P. È possibile tracciare una radiografia della violenza economica, per età o per livello socioeconomico?
R. Da quello che vediamo, la violenza economica non rientra in nessun tipo di profilo. Questa è la prima cosa. Ma soprattutto la cosa più importante è che non abbiamo dati. E senza dati non possiamo avere politiche pubbliche adeguate. Non sappiamo veramente cosa esiste, è invisibile.
P. E perché non ci sono dati?
R. Ebbene, perché non c’è volontà. Così come non esistono dati sulla prostituzione, né dati sulla pornografia, né dati sulle molestie sessuali basate sul sesso. Perché hanno capito che sono altri volti meno importanti della violenza e che questi temi, o altri come le mutilazioni genitali o i matrimoni forzati, non ci toccano.
P. Da quando si parla di violenza economica in Spagna?
P. Il primo a parlare di violenza economica è stato il magistrato relatore Vicente Magro Servet, che nel marzo 2021 ha indicato in una sentenza che il mancato pagamento degli alimenti è una forma di violenza economica e che ha stabilito che il mancato rispetto di tale obbligo lascia i propri figli in uno stato di bisogno in cui, data la giovane età e la scarsa autosufficienza, necessitano del sostegno alimentare da parte di qualcuno obbligato a fornirglielo. Questo non è un capriccio legislativo, ma appare nella Convenzione di Istanbul o nella raccomandazione 35 Raccomandazione generale 35 del Comitato delle Nazioni Unite per l’eliminazione della discriminazione contro le donne (CEDAW).
P. Quali sono le prospettive che la legislazione includa queste modifiche?
R. Credo che, in questo momento, siamo di fronte ad una nuova fase.
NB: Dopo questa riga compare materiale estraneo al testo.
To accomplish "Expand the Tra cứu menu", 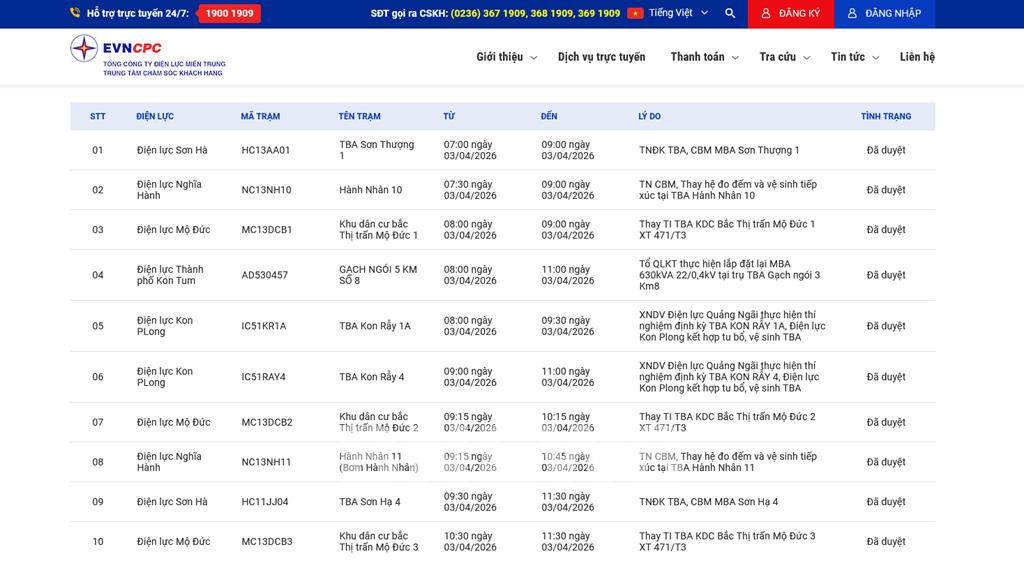I will click(x=784, y=57).
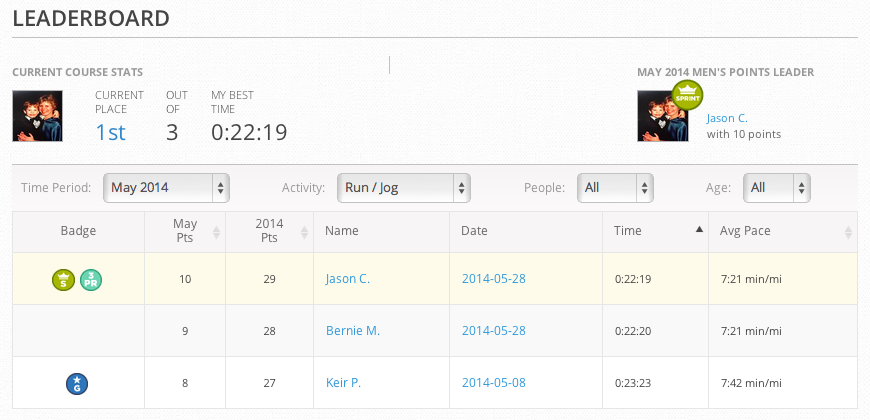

È in fase di finalizzazione la revisione del Patto di Stato contro la violenza di genere del 2017, e credo che a breve ci saranno novità. Questo testo dovrebbe anche stabilire un reddito minimo vitale per ciascuna comunità autonoma, che verrebbe rivalutato ogni anno, indipendentemente dalla volontà dell’organo giurisdizionale. È inoltre necessario riconoscere che la prospettiva di genere deve essere applicata in tutte le normative di tutte le giurisdizioni, con l’obiettivo di sradicare la disuguaglianza sociale.